Что сделать:
A - Какого числа вышел первый номер нового «Москвитянина», согласно тексту о журнале Погодина?
B - Продолжите текст о журнале Погодина после его последней фразы.

Цитируемый текст:
※

Вокруг поэта Н.М. Языкова. Краткая хроника литературной и общественной жизни России в тридцатые и сороковые годы XIX века, вып. 5


Ворчалка № 376 от 11.06.2006 г.


Эти стихи Гоголю не очень понравились. Он отмечал, что в этом стихотворении не "дело", а "скорлупа дела":
"Мне кажется это несколько мелочным для поэта. Поэту более следует углублять самую истину, чем препираться об истине... Не увлекайся ничем гневным".



Погодин тем временем терял подписчиков: он не ладил с западниками, но и славянофилам сочувствовал мало; он стоял особняком, из верных сотрудников у него оставался едва ли не один Шевырев, и Москва платила ему равнодушием.

Тогда Погодин решил найти редактора-составителя, оставаясь владельцем журнала. Друзья уговорили Ивана Киреевского стать этим редактором, но цензура очень долго причесывала материалы для первого номера. Наконец, 17 февраля 1845 года вышел первый номер нового "Москвитянина", а вскоре последовал и второй.

"Западники" отказались сотрудничать в этом журнале, так как на обложке оставалось имя Погодина, ославившего их, как "врагов России".

※

Исходные данные:
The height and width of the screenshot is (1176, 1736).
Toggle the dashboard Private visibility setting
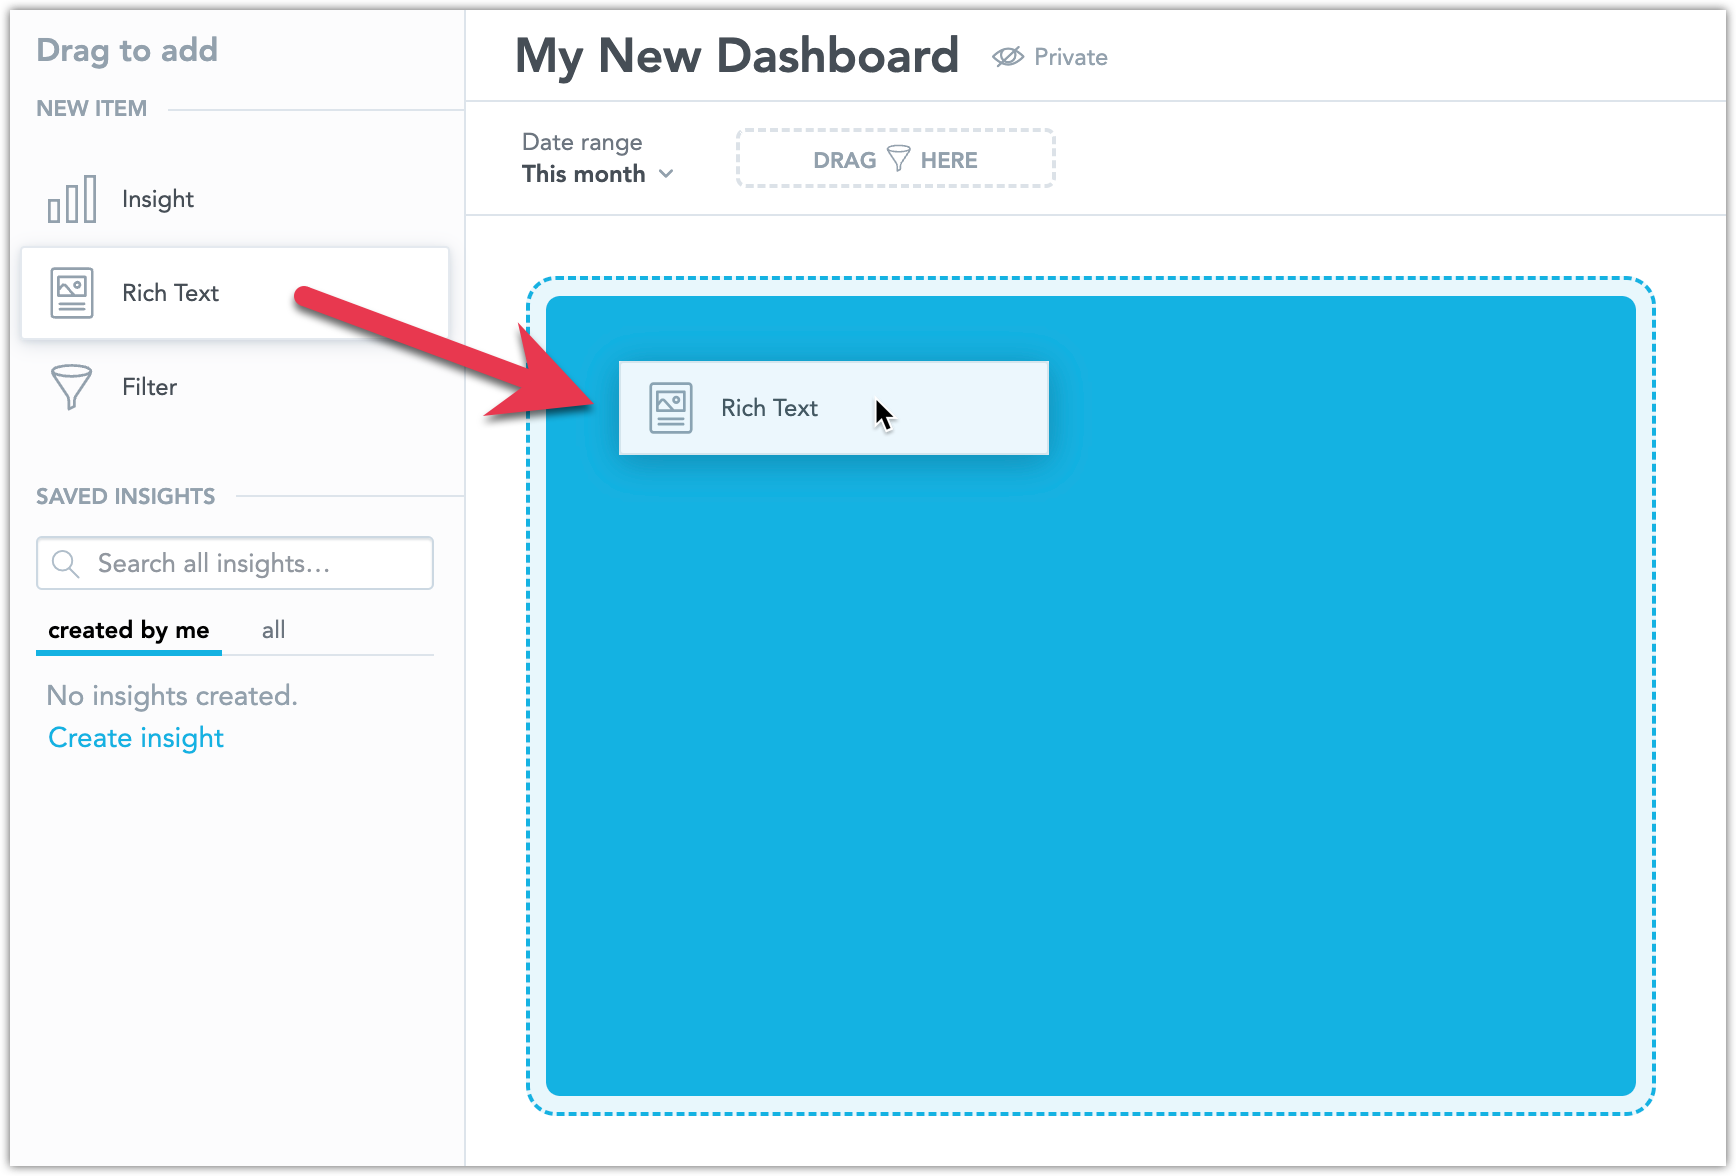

※

Ответы к заданиям:
A - 17 февраля 1845 года.

B -
Но Киреевский не долго вел "Москвитянина". После выхода третьего номера, он сослался на ухудшение здоровья, передал Погодину материалы, собранные для четвертого номера, и уехал в деревню. Он устал от вмешательства Погодина во все, даже самые мелкие, дела и запутался в денежных вопросах. Так Погодин снова остался почти без сотрудников.



Кандидатуру К. Аксакова на должность редактора журнала Погодин отверг, также как и предложение Хомякова о покупке журнала.



Языков решил дать деньги на издание нового журнала в Москве, но Киреевский отказался быть его редактором. Тогда Языков решил, что редактором будущего издания должен быть Федор Васильевич Чижов, и тот даже приехал в Россию, но переговоры об издании затянулись. Языков составил завещание, по которому тридцать тысяч рублей отпускалось на журнал, но эта идея так и осталась неосуществленной.



В послании к Хомякову Языков назвал Белинского:
"Общий наш недоброхот".
И было за что. В своих статьях критик постоянно нападал на творения и "московских", и славянофилов, издевался над ними и громил их. Досталось даже Пушкину за дружеское послание Языкову в 1826 году.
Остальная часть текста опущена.